**** Data section

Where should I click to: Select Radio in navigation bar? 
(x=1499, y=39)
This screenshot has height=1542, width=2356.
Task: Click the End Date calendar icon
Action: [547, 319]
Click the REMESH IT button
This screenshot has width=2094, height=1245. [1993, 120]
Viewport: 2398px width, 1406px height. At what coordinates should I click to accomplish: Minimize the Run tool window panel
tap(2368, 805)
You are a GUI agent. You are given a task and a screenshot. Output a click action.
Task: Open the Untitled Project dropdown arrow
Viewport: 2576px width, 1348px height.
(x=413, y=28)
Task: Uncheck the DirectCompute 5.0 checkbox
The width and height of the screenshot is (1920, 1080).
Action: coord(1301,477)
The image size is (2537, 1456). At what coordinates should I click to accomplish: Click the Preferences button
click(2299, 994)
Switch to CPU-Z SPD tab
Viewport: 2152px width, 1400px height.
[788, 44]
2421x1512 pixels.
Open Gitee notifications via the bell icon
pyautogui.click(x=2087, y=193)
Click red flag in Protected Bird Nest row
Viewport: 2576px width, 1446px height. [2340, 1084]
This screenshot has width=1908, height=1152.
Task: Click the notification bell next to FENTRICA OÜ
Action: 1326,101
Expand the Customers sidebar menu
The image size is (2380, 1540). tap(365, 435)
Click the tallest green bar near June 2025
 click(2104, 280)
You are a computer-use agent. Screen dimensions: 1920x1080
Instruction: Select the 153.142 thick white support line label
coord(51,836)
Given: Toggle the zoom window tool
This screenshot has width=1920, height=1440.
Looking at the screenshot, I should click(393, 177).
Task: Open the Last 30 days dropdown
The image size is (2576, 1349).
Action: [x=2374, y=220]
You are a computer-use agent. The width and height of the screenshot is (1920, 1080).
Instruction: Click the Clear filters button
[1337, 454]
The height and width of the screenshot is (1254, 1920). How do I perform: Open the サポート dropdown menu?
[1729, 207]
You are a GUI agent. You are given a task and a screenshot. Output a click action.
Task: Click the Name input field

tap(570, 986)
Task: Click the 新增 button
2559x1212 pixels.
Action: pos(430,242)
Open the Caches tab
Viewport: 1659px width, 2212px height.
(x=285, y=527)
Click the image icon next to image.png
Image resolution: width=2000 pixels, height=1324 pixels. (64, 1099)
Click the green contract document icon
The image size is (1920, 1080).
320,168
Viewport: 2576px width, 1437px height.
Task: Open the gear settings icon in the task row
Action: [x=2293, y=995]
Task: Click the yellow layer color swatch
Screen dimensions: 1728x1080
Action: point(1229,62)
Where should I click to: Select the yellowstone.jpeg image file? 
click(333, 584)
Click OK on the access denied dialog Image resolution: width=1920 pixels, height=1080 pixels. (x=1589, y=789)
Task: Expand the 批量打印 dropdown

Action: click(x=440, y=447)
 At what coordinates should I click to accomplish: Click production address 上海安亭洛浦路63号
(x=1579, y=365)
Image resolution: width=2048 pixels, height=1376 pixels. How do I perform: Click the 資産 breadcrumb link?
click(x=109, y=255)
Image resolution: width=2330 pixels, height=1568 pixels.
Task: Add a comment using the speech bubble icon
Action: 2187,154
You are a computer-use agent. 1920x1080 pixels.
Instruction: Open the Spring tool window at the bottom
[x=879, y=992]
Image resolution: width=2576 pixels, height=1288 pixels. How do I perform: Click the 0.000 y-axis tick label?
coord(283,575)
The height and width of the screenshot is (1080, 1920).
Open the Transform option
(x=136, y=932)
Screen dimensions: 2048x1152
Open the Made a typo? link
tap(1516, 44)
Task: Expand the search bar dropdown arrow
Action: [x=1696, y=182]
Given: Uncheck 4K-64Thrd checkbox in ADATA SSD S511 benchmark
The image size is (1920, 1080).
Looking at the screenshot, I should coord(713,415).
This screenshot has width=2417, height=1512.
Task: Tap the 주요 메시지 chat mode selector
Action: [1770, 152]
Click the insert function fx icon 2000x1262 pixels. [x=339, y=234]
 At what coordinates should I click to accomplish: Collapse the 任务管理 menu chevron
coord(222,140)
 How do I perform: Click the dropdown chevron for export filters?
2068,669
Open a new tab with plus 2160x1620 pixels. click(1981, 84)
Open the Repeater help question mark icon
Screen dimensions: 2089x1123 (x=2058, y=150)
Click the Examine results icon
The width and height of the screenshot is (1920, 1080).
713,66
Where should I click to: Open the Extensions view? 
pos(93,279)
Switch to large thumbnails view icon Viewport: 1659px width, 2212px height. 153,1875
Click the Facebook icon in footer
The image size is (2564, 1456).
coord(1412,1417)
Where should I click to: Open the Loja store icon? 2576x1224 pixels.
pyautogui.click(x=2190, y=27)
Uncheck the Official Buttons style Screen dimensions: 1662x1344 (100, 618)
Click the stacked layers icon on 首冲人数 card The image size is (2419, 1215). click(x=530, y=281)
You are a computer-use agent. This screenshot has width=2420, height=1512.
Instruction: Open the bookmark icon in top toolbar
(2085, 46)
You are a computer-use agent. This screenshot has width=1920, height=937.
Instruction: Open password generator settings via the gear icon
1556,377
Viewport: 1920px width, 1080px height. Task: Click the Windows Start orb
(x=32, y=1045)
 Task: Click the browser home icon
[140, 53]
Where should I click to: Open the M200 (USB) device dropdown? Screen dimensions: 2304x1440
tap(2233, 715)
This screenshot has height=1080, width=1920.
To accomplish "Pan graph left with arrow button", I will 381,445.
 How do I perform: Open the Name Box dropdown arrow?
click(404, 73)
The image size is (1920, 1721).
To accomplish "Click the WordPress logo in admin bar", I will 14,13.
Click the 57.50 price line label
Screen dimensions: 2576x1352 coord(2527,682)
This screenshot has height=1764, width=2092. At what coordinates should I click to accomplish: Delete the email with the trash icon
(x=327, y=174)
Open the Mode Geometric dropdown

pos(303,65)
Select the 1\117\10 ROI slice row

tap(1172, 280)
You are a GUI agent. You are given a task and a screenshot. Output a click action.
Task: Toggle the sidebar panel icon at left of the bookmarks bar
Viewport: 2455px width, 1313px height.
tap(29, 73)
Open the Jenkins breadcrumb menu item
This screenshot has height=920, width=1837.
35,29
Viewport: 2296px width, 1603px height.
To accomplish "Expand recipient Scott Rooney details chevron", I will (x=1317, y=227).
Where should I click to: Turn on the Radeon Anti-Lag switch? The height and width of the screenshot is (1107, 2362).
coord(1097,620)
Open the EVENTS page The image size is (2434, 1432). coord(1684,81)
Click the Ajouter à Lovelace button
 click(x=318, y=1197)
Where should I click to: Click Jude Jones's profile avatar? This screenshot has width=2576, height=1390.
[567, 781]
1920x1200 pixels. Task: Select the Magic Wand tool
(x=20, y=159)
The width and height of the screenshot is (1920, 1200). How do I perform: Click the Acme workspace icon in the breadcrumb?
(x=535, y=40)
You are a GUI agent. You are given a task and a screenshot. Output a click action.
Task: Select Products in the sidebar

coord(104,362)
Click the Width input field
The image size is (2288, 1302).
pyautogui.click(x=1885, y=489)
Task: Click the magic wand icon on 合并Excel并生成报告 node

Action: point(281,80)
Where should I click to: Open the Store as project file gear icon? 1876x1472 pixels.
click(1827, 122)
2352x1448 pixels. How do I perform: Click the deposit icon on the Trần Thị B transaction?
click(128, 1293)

********

Your instructions
For each line above that contains "computer", make a copy.

Answer box
You are a computer-use agent. Screen dimensions: 1920x1080
You are a computer-use agent. The width and height of the screenshot is (1920, 1080).
You are a computer-use agent. 1920x1080 pixels.
You are a computer-use agent. This screenshot has width=2420, height=1512.
You are a computer-use agent. This screenshot has width=1920, height=937.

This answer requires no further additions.